======== Dataset records ========

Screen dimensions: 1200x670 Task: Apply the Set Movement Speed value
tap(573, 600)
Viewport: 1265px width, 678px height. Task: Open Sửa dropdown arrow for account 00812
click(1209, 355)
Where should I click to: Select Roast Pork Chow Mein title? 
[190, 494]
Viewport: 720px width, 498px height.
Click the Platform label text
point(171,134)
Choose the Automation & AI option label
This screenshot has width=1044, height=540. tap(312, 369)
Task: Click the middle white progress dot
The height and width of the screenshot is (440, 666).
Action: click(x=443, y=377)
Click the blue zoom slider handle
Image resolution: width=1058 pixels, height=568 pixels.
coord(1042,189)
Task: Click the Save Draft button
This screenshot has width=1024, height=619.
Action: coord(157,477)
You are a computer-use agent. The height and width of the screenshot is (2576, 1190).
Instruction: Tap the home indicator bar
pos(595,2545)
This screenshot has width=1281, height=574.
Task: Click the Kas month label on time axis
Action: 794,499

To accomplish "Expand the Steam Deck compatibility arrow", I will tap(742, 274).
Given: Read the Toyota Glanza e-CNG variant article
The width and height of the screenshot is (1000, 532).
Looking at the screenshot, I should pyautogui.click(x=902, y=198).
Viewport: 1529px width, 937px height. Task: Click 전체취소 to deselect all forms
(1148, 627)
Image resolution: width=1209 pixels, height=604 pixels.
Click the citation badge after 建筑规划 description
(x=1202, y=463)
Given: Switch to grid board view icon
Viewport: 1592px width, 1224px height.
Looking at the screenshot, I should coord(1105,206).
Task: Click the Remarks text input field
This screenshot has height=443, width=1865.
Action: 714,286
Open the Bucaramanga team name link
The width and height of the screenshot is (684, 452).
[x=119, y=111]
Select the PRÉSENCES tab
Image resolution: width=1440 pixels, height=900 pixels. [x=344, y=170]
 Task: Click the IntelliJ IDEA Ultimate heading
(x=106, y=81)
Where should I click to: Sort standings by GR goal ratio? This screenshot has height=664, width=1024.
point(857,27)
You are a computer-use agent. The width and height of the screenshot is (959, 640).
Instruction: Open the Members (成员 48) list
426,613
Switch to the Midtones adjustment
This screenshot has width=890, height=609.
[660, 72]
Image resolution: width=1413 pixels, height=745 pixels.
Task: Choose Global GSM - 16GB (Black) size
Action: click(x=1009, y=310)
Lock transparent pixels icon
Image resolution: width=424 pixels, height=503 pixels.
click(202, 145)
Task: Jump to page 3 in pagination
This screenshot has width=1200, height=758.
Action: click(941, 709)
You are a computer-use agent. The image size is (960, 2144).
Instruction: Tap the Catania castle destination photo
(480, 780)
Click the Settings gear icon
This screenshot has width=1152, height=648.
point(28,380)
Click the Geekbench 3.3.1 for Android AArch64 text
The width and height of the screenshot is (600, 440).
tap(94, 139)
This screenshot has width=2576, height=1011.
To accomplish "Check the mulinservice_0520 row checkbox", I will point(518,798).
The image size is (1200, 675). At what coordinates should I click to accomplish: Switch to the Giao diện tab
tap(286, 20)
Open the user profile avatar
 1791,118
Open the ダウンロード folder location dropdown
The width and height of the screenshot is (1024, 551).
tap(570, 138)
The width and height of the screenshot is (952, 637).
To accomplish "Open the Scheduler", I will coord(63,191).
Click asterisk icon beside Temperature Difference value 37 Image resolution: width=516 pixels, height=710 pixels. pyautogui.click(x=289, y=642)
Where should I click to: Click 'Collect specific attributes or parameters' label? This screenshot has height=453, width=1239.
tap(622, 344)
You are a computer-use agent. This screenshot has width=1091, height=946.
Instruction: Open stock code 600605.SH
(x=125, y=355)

========

Using the data above, reproduce exactly the lines from the line that contains "Given: Switch to grid board view icon" through the line that contains "This screenshot has width=2576, height=1011.", including both.

Given: Switch to grid board view icon
Viewport: 1592px width, 1224px height.
Looking at the screenshot, I should coord(1105,206).
Task: Click the Remarks text input field
This screenshot has height=443, width=1865.
Action: 714,286
Open the Bucaramanga team name link
The width and height of the screenshot is (684, 452).
[x=119, y=111]
Select the PRÉSENCES tab
Image resolution: width=1440 pixels, height=900 pixels. [x=344, y=170]
 Task: Click the IntelliJ IDEA Ultimate heading
(x=106, y=81)
Where should I click to: Sort standings by GR goal ratio? This screenshot has height=664, width=1024.
point(857,27)
You are a computer-use agent. The width and height of the screenshot is (959, 640).
Instruction: Open the Members (成员 48) list
426,613
Switch to the Midtones adjustment
This screenshot has width=890, height=609.
[660, 72]
Image resolution: width=1413 pixels, height=745 pixels.
Task: Choose Global GSM - 16GB (Black) size
Action: click(x=1009, y=310)
Lock transparent pixels icon
Image resolution: width=424 pixels, height=503 pixels.
click(202, 145)
Task: Jump to page 3 in pagination
This screenshot has width=1200, height=758.
Action: click(941, 709)
You are a computer-use agent. The image size is (960, 2144).
Instruction: Tap the Catania castle destination photo
(480, 780)
Click the Settings gear icon
This screenshot has width=1152, height=648.
point(28,380)
Click the Geekbench 3.3.1 for Android AArch64 text
The width and height of the screenshot is (600, 440).
tap(94, 139)
This screenshot has width=2576, height=1011.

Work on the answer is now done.